**WHAT IS REQUIRED**
Return each line of the listing that has the word "second" in it.

── EXERCISE INPUT ──

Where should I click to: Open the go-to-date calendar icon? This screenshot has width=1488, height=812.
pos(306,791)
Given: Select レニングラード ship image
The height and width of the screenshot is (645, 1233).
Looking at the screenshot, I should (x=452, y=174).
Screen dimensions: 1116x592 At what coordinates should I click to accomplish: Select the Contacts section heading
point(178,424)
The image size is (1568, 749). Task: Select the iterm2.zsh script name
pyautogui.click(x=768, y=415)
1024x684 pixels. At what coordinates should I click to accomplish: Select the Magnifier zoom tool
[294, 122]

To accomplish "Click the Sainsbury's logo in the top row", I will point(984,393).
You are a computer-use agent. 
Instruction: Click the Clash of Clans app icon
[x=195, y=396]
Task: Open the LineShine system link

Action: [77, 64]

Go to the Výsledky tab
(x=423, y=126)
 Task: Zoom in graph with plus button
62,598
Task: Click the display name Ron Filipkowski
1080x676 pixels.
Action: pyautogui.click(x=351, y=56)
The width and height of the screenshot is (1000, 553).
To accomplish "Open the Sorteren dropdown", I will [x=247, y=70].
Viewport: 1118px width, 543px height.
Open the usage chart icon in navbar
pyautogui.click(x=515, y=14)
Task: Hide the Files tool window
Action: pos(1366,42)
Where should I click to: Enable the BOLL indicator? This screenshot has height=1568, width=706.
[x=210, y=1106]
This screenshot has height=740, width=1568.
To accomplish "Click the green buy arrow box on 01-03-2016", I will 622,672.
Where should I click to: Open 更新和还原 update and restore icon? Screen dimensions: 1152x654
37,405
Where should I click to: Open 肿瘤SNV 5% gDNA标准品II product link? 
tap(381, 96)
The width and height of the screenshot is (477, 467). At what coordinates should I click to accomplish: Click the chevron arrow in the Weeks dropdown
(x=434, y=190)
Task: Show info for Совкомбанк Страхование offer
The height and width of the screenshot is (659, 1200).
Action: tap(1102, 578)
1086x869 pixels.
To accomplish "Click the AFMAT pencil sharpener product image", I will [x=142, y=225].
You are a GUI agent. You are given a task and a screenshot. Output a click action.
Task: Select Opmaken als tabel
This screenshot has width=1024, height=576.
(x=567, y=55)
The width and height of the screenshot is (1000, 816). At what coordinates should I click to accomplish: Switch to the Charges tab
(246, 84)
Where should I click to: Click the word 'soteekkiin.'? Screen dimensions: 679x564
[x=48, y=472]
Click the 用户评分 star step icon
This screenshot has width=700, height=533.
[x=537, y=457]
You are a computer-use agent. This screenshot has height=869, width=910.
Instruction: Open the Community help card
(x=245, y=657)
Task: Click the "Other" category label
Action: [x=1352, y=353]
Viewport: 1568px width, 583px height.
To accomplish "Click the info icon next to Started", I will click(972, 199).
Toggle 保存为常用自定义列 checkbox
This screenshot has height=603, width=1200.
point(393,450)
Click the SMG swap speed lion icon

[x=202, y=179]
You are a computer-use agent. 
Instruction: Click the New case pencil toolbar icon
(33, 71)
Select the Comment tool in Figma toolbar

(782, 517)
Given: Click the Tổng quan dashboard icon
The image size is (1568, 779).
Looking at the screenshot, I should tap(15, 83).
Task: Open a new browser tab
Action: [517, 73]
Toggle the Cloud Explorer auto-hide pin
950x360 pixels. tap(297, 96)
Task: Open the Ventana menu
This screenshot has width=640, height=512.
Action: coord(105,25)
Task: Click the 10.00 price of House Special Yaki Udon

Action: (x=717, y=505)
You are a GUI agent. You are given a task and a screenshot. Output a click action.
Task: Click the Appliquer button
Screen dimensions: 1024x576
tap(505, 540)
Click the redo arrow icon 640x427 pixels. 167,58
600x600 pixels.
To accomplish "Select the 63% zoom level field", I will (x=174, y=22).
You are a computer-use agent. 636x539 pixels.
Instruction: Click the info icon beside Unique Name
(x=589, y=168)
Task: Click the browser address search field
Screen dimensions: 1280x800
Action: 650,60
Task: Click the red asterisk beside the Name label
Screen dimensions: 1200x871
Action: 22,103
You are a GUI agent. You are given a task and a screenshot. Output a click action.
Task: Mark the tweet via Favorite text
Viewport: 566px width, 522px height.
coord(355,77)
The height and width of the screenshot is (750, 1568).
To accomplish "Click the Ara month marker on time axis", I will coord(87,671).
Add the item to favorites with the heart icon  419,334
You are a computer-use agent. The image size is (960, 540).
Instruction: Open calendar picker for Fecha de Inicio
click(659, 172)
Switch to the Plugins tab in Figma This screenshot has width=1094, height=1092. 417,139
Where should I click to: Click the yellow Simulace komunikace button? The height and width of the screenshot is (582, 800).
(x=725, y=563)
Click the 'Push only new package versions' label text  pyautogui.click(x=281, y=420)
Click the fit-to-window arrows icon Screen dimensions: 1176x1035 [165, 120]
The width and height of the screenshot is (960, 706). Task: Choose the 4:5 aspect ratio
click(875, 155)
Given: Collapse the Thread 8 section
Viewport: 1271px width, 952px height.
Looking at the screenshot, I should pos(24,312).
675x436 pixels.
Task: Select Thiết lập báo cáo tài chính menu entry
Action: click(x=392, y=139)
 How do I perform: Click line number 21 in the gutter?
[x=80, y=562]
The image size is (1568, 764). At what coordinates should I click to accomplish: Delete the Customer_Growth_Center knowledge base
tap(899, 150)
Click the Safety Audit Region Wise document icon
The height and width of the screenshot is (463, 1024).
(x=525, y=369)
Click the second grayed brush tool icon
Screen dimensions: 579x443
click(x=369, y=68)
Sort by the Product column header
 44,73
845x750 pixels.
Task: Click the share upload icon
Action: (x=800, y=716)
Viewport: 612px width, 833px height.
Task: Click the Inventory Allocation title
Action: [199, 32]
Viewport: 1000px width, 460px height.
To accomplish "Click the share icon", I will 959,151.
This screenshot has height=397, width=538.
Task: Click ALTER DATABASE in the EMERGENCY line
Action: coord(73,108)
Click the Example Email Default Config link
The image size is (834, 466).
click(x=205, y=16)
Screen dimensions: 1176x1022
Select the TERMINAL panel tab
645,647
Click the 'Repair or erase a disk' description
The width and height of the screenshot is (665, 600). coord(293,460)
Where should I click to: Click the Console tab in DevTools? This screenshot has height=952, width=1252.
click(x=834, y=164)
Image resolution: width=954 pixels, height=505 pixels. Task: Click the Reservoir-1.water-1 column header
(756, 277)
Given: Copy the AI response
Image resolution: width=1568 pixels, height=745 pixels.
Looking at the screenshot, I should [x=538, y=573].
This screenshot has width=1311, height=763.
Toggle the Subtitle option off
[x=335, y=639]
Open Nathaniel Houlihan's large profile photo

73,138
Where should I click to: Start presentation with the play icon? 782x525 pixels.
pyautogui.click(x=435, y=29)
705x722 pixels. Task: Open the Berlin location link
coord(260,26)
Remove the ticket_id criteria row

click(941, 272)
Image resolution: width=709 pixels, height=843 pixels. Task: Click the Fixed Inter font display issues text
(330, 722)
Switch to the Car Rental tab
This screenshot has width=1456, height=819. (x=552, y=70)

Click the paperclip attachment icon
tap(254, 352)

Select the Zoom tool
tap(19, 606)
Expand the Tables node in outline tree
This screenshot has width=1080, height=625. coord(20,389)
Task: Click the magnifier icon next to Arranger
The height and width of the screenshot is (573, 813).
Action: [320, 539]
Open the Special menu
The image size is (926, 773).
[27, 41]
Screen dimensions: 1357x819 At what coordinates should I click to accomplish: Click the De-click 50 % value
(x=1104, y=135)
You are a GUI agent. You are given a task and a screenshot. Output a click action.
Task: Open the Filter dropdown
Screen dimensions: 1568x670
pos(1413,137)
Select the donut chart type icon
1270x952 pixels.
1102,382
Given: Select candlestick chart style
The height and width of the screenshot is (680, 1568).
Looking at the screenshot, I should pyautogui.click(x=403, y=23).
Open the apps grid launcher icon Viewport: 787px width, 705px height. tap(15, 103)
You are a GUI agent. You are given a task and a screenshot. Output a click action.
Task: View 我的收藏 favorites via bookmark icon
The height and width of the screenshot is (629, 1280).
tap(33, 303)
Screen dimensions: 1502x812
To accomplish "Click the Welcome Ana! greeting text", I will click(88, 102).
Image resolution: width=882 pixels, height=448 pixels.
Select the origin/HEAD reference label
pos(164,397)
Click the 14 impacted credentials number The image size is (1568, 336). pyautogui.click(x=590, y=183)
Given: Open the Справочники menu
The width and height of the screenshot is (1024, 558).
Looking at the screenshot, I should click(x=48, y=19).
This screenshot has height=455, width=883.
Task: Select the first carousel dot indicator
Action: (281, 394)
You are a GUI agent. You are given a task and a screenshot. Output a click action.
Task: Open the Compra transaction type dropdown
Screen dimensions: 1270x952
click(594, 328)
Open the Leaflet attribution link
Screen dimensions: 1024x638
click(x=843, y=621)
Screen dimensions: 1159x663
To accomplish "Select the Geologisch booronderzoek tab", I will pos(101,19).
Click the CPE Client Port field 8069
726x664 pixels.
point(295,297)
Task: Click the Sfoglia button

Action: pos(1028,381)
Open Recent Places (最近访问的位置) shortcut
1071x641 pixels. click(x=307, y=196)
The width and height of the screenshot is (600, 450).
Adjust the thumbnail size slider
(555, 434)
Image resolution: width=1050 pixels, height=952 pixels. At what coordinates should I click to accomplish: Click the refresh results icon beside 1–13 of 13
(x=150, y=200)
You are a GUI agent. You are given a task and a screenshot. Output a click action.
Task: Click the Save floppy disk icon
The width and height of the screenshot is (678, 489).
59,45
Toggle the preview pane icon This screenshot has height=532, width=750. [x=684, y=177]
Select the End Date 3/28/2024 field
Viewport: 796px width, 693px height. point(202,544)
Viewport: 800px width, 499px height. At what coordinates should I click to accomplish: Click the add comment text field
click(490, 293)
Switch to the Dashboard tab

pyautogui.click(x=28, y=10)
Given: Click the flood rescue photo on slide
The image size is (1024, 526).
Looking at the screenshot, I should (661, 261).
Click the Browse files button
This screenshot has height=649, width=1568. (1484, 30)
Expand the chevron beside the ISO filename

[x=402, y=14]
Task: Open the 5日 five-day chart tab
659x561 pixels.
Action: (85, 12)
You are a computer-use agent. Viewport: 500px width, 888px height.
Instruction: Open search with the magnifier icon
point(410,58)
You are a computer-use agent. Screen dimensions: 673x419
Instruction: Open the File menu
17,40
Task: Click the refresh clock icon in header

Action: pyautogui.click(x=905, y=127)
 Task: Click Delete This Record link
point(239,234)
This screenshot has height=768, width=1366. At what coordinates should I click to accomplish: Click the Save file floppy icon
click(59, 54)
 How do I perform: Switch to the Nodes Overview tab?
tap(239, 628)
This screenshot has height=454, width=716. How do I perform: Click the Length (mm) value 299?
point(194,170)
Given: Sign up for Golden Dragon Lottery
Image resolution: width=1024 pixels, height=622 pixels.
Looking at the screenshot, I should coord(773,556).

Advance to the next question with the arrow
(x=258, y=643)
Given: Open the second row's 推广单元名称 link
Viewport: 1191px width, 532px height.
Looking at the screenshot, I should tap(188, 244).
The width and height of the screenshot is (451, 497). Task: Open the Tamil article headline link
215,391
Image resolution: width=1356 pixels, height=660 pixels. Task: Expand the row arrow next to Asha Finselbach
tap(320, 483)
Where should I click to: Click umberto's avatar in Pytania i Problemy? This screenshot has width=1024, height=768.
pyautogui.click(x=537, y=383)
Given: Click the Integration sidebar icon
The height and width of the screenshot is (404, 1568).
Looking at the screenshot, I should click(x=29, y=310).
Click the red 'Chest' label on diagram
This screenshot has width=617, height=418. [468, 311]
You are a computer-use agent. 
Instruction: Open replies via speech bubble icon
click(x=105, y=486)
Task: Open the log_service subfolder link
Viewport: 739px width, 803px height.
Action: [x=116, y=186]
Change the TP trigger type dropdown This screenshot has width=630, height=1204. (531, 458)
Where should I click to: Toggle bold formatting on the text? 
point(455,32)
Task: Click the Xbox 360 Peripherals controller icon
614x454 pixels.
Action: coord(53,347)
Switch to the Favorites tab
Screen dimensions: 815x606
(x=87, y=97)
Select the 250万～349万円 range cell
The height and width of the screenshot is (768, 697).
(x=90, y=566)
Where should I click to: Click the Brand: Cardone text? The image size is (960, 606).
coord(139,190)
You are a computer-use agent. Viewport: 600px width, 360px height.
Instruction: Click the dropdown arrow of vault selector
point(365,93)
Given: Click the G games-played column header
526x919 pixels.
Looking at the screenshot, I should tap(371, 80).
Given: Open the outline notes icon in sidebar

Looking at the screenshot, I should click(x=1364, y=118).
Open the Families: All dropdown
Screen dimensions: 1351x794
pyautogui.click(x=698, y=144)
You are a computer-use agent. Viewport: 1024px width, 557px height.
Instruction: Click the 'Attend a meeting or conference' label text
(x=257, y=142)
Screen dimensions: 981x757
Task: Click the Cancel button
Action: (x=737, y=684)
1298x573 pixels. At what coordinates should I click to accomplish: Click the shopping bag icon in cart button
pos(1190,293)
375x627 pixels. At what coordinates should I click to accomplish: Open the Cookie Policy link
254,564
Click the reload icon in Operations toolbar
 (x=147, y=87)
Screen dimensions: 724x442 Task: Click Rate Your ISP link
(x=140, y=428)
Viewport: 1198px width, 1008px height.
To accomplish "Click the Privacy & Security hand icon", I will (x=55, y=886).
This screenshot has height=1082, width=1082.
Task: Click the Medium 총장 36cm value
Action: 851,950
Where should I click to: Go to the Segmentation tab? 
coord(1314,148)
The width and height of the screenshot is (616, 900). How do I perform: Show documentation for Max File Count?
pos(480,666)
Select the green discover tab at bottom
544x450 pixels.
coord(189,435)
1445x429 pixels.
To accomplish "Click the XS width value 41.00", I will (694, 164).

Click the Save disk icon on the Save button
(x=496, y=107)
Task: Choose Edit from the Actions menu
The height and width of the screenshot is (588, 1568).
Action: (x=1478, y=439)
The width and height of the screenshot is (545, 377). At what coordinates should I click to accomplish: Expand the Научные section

───

**TASK ANSWER**
Click the second grayed brush tool icon
Given: Open the second row's 推广单元名称 link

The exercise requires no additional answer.